So the deep emotional content of the ceremony is the exact opposite of the ersatz profundity of the graduation speakers. We are scheduled to have Mary Robinson, and I've already been warned to bring a good book under my robe (and I will). I can't critique her yet, but I thought it might be funny to discuss some of the previous speakers we've had:
Of all people, Robert Reich, whom I just have never been able to stand when I've seen him on television, read his OpEds, etc., was the best of the speakers we've had. To my enormous surprise, he made the whole speach about the students, not about himself. He was funny, he teased them a little, made excellent jokes, and was genuinely warm. I couldn't believe it.
David McCullough, author of those gigantic John Adams books. He dug into his database and found a connection between an Adams descendant and Wheaton. She was actually in attendence, to his surprise, since she was 94 years old or so, and he interrupted his speach to lead the crowd in applause for her. He also made the speech about the students and encouraged and applauded them sincerely. Classy guy.
David Whittaker (sp?), Newsweek editor and son of retired professor. Nice guy. Knew the campus and the culture; told stories. Students loved him.
Director of the Getty Museum (sorry, can't remember name). Short and sweet, funny, personable, didn't take himself too seriously.
Thomas Friedman, New York Times columnist. I remember turning to one of my friends in the faculty and saying "I can't believe any educated human being could give a speech this shallow." His deep advice: "turn off your cellphone and your Blackberry." Wow.
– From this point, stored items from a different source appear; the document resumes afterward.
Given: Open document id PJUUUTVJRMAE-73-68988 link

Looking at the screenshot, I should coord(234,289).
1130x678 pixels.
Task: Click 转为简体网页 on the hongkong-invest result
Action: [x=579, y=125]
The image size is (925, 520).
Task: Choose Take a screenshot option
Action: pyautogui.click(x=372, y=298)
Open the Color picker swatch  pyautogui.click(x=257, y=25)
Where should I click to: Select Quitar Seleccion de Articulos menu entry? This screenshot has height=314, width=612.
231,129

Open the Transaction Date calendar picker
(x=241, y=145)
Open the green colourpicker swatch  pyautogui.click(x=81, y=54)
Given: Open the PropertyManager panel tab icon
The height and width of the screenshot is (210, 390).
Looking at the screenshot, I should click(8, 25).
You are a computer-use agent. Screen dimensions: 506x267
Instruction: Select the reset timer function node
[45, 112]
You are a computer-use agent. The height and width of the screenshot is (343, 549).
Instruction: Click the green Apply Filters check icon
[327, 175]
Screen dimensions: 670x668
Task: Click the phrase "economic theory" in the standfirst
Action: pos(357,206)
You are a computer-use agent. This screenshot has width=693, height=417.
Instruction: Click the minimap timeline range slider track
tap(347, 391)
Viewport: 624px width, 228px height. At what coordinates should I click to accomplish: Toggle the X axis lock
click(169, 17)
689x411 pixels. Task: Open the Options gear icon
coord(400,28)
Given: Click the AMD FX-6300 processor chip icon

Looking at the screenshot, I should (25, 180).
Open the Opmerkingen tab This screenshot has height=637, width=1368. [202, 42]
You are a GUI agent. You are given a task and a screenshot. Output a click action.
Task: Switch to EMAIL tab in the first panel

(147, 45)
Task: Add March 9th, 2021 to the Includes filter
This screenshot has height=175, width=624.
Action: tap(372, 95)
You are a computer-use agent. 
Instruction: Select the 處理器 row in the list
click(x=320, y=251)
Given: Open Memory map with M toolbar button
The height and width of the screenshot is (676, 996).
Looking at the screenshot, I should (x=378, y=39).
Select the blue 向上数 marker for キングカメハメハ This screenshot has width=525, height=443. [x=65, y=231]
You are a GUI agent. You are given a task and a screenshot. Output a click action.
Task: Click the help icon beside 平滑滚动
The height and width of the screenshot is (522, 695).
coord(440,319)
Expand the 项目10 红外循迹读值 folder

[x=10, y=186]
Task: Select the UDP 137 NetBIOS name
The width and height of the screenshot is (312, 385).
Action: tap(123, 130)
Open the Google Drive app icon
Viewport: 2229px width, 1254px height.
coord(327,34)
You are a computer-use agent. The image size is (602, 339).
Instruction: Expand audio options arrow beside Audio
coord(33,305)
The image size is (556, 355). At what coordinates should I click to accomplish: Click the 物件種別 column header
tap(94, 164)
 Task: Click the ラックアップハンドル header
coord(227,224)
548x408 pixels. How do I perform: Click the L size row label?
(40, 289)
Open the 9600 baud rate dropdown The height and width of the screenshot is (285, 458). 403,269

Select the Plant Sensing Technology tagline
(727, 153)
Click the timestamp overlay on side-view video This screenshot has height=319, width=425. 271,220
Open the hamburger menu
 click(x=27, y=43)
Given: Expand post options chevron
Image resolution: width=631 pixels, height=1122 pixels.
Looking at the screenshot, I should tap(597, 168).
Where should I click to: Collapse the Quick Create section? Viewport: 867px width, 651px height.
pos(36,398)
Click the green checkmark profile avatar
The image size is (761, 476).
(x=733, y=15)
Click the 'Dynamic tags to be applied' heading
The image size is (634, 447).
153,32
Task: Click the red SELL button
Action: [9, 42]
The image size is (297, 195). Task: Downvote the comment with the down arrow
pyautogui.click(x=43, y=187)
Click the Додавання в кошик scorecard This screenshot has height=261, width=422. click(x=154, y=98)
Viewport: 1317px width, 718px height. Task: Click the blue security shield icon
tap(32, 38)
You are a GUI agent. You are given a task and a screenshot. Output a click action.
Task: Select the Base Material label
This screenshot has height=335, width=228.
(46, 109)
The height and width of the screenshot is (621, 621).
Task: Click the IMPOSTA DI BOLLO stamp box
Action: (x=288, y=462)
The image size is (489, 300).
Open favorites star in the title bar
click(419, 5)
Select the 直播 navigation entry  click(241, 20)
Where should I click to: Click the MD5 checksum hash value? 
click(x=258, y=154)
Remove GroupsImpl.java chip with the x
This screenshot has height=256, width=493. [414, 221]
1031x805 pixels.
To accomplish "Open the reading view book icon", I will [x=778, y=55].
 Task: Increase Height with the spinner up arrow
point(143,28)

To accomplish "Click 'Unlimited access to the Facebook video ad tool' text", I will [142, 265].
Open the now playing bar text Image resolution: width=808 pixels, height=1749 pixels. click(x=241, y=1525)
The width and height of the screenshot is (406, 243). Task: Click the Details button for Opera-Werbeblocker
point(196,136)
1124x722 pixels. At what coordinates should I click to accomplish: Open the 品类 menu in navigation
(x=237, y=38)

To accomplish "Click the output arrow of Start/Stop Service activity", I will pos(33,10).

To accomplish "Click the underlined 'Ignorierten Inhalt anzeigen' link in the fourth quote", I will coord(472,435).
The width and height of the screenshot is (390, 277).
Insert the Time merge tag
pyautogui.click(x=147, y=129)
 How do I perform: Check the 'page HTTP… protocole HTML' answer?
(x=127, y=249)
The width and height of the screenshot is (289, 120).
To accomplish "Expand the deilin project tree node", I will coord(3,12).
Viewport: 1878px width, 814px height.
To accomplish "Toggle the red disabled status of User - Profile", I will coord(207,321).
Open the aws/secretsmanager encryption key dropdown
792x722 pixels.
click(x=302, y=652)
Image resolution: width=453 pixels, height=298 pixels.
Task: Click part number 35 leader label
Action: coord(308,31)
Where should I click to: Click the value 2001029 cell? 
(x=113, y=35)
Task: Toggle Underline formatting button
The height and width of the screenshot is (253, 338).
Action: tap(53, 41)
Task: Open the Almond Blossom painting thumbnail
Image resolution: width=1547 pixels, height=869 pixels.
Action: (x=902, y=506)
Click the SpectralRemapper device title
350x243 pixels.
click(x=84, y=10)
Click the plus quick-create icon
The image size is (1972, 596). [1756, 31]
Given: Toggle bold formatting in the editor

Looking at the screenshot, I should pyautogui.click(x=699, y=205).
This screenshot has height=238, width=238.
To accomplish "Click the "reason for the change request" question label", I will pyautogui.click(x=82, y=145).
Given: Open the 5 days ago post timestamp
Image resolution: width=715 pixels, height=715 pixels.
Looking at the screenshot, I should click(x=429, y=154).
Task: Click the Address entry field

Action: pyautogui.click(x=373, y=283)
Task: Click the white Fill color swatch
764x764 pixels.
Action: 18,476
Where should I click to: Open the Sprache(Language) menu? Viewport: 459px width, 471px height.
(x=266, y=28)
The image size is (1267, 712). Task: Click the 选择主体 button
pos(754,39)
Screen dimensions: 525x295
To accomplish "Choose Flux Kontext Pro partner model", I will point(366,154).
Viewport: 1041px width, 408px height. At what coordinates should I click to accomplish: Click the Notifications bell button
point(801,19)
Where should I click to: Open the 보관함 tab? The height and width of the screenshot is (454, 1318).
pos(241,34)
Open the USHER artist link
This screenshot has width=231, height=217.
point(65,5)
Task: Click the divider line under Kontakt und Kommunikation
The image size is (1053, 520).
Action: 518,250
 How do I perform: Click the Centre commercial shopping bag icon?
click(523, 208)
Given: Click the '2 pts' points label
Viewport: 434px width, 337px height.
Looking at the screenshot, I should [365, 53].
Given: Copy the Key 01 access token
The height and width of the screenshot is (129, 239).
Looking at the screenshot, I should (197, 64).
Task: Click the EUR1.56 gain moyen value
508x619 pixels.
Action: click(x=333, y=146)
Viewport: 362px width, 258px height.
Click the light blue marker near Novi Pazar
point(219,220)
I mean, he had nothing to say, and now that I've heard him speak, I can never take any of his NYT stuff seriously again because, while he may have travelled the world, etc., he just spoke in one cliche after another. Ugh.
The historian from last year, whose name I'll update in here when I find it, who went on some kind of whacko, super-extreme, leftist rant. "You are graduating into the worst economy since the Great Depression." Huh? Not only a horrible thing to say to graduating seniors, but also a lie (unemployment rate was, what, 6.1% last year; I'm no economist or historian, but I think the Great Depression's was just a tad bit higher). The faculty kept clapping and clapping and giving standing ovations, etc., for what was like something you'd read on Democratic Underground. Again, I am not exactly a conservative (though I'm much less partisan -- I hate both parties -- than my colleagues), and I know that my colleagues say lots of stupid stuff about politics in the faculty dining room, but this guy was talking in front of students. And it seemed like he believed all of what he was saying. Somebody needed to adjust his meds.
I was not at Wheaton when Connie Chung gave the most infamous of all graduation speeches, but the legend has it that she told a long, rambling story about having a dream that included her defecating in a dry-cleaning bag. I am not making this up. No one to this day has any explanation, but it's always fun to ask the older faculty to talk about that one speech, which in sheer awfulness has, apparently, never been surpassed.